Wednesday, February 3, 2010

Wednesday February 10, 2010


Charley and Steve Blatt talk about the "From the Performance Studio" CD.
Felix Mendelssohn: Song without Words in G minor, Op.19 No. 6 (Venetian Gondola Song)
Simon Trpceski, piano
KVOD Performance Studio 1/17/07 MS
Wolfgang Mozart (arr. David Overton): “Rondo Alla Turca: Allegretto” (3rd movement) from Piano Sonata in A Major, K. 331
Sir James Galway, Lady Jeanne Galway, flutes; Obadiah Ariss, piano
KVOD Performance Studio 2/20/07 MS
Also, Colorado Music Festival Chamber Players (Vivienne Spy, piano; Joseph Meyer, violin; Courtney Sedgwick Filner, viola; Gregory Sauer, cello; Randall Nordstrom double bass)
Franz Schubert: Piano Quintet in A major, D. 667 (Trout) 37:52 (7/31/07)
And, Frédéric Chopin: Waltz in D flat major, Op. 64 No. 1 (Minute)
Hsing-ay Hsu, piano
KVOD Performance Studio 11/6/08 MS


Franz Schubert (1797-1828): Piano Quintet in A major, D.667 (Trout)
I. Allegro vivace
II. Andante
III. Scherzo: Presto
IV. Thema: Andantino
V. Finale: Allegro giusto

During the summer of 1819 Schubert went on a walking tour of upper Austria.
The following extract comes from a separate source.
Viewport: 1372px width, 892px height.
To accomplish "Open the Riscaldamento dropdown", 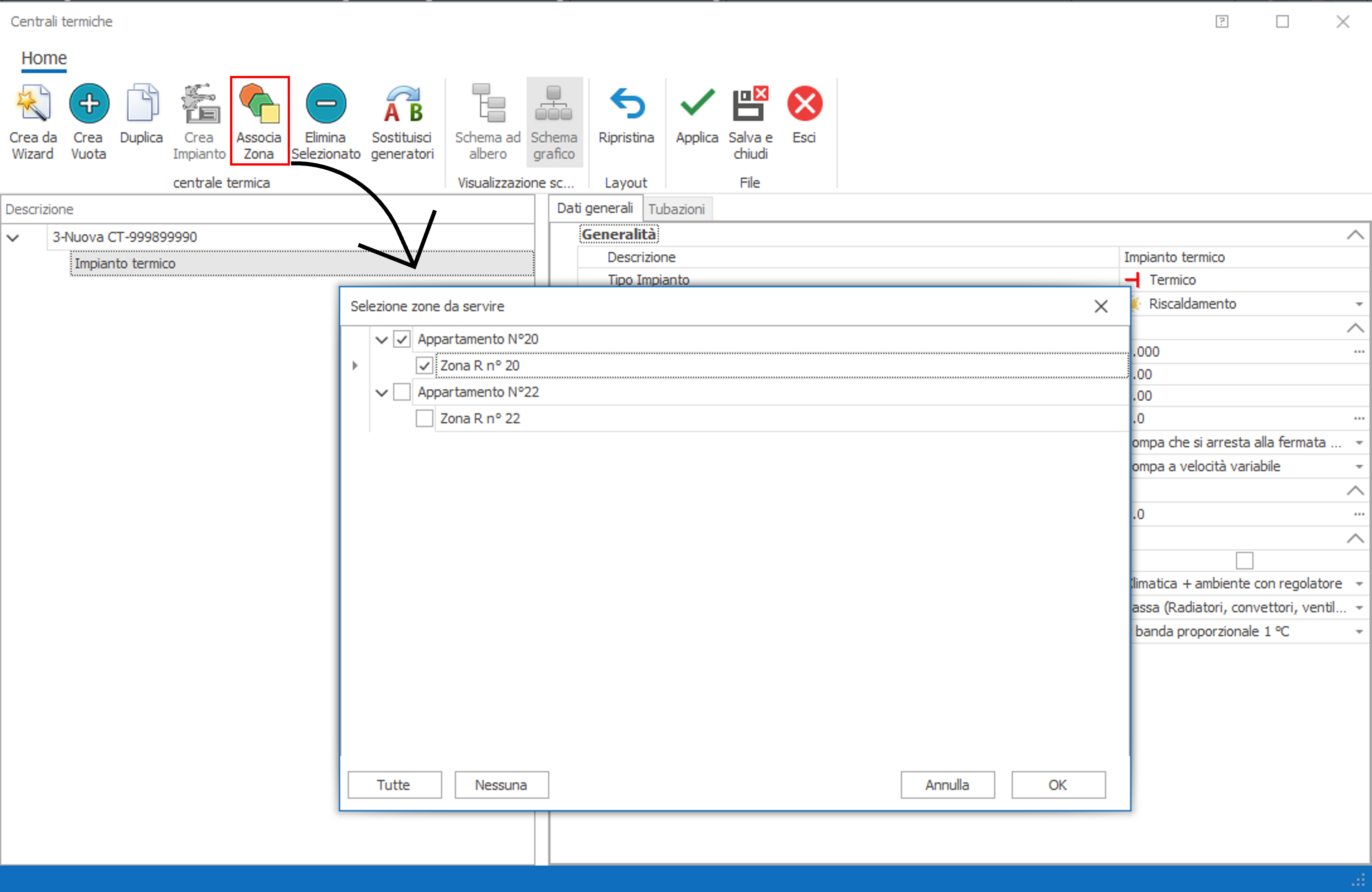I will pos(1358,305).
He stopped at the small town of Steyr and sent a note to his brother Ferdinand. ``The country round Steyr,'' he wrote, ``is unimaginably lovely.''
In Steyr he stayed at the home of Sylvester Paumgartner, the manager of a local mine. A keen amateur cellist, Paumgartner often entertained in a music room on the second floor of his house. It was he who commissioned Schubert to write the Trout Quintet, stipulating that it should have the same instrumentation as Johann Nepomuk Hummel's Quintet in E flat major, Op.87 (piano, violin, viola, cello and double bass), and that it include a variation movement on Schubert's song of two years before, Die Forelle (Trout), D.550.
Schubert began the work in Steyr that summer and completed it back in Vienna in the fall. Its fourth movement (Andantino) contained the requested variations.
After Schubert's death his brother Ferdinand sold the score to the publisher Joseph Czerny, who issued it as Opus 114. On May 21, 1829 an announcement declared, ``This Quintet, having already been performed in several circles at the publisher's instigation, and declared to be a masterpiece by the musical connoisseurs present, we deem it our duty to draw the musical public's attention to this latest work by the unforgettable composer.''
J.A. Westrup calls the Quintet ``entertainment music from first to last, and should be listened to with simple, unsophisticated enjoyment. To drink--even to talk--during a performance would not be blasphemy.''
In his book on Schubert, Alfred Einstein calls the Quintet ``a serenade for chamber ensemble,'' whose opening movement dispenses with a coda. ``The movement simply comes to an end,'' he writes, ``after a well-ordered sequence of pleasant and increasingly richly figured Schubertian ideas. One of these ideas, the last one in the `angular' rhythm, dominates the contrasting section of the following Andante, with its lyrical opening. It has a faint Magyar or Slav ring about it. And the Finale practically dispenses with fancy dress, and advertises itslef as all' ongarese [in the Hungarian style]. The first subject dominates the movement...and the melodic ideas and rhythms that compete with it are taken from the first movement (the `Trout' Quintet is a very homogeneous work). But Schubert is at his most Schubertian in the concise and stormy Scherzo and Trio, in its contrast between rhythmic emphasis and lyricism.''
The fourth movement is a set of six variations on the opening of the song Die Forelle: ``In a bright stream the capricious trout darted along like an arrow.'' The first three variations are simple melodic embellishments by first piano, then viola and cello, and finally double bass. The next two variations considerably alter the original melody and the final variation presents a grand summing up of all that has come before.